Amid the clouds of mineral-rich water billow from hydrothermal vents on the light-deprived ocean floor, viruses infect bacterial cells to access miniscule globules of sulfur stored inside the organisms.

In reaction to the viral infection, the bacteria end up burning more their sulfur reserves, which the viruses in turn use to replicate -- often so much so that individual bacteria cells fill to the point of blowing up.

"Our findings suggest that viruses in the dark oceans indirectly access vast energy sources in the form of elemental sulfur," University of Michigan marine microbiologist and oceanographer Gregory J. Dick said in a news release.

His research team collected DNA from deep-sea microbes found in seawater from hydrothermal vent sites in the western Pacific Ocean and Gulf of California and identified viruses as key players in the thriving ecosystems -- which include creatures like 6-foot tube worms, giant clams, mussels and shrimp -- clustered around deep-sea vents.

A paper summarizing the findings was published online May 1 in the journal Science.

Dick's research also suggests that viruses serve as evolutionary agents in chemosynthetic systems by swapping genes with the bacteria.

"We suggest that the viruses serve as a reservoir of genetic diversity that helps shape bacterial evolution," he said.

Similar microbial exchanges have been observed in shallow ocean waters between photosynthetic bacteria and viruses that prey on them, however the UM research marks the first time such an interplay has been seen in a chemosynthetic system where microbes rely solely on inorganic compounds for nutrients.

The new discovery will help researchers understand how marine biogeochemical cycles, including the sulfur cycle, will respond to global environmental changes like the ongoing expansion of dead zones.

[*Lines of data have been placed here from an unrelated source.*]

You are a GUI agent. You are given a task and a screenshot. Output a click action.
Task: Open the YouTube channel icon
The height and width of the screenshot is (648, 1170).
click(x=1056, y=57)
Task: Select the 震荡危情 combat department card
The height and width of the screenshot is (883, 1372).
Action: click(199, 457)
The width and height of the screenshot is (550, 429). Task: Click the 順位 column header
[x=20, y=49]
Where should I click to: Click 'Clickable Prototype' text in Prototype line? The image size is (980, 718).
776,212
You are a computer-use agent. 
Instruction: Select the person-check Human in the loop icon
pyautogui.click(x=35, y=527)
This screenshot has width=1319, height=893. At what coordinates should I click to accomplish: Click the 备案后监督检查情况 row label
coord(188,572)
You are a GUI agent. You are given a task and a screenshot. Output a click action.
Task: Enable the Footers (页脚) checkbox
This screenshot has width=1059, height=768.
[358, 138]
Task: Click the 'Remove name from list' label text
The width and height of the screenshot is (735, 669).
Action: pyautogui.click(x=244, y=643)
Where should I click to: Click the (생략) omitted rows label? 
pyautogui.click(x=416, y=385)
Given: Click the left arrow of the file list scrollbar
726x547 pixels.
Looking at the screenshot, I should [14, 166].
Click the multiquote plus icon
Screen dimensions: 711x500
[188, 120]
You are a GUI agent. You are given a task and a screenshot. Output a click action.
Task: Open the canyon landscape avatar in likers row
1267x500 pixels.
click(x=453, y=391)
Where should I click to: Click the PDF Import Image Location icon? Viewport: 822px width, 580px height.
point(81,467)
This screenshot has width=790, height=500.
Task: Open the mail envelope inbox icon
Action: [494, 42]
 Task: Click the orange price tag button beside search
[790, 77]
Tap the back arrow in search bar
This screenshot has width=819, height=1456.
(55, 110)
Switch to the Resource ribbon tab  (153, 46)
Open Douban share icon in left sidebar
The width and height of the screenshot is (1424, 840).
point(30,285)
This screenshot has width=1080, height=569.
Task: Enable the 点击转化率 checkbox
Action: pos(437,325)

Certain bacteria, believed to generate the greenhouse gas nitrous oxide, will likely expand their range as oxygen-starved zones continue to grow in the oceans.

"Viruses play a cardinal role in biogeochemical processes in the ocean's shallow and mid-to-deeper waters," said David Garrison, program director in the National Science Foundation's Division of Ocean Sciences, which funded the research. "This study suggests that viruses may have a similar importance in deep-sea thermal vent environments."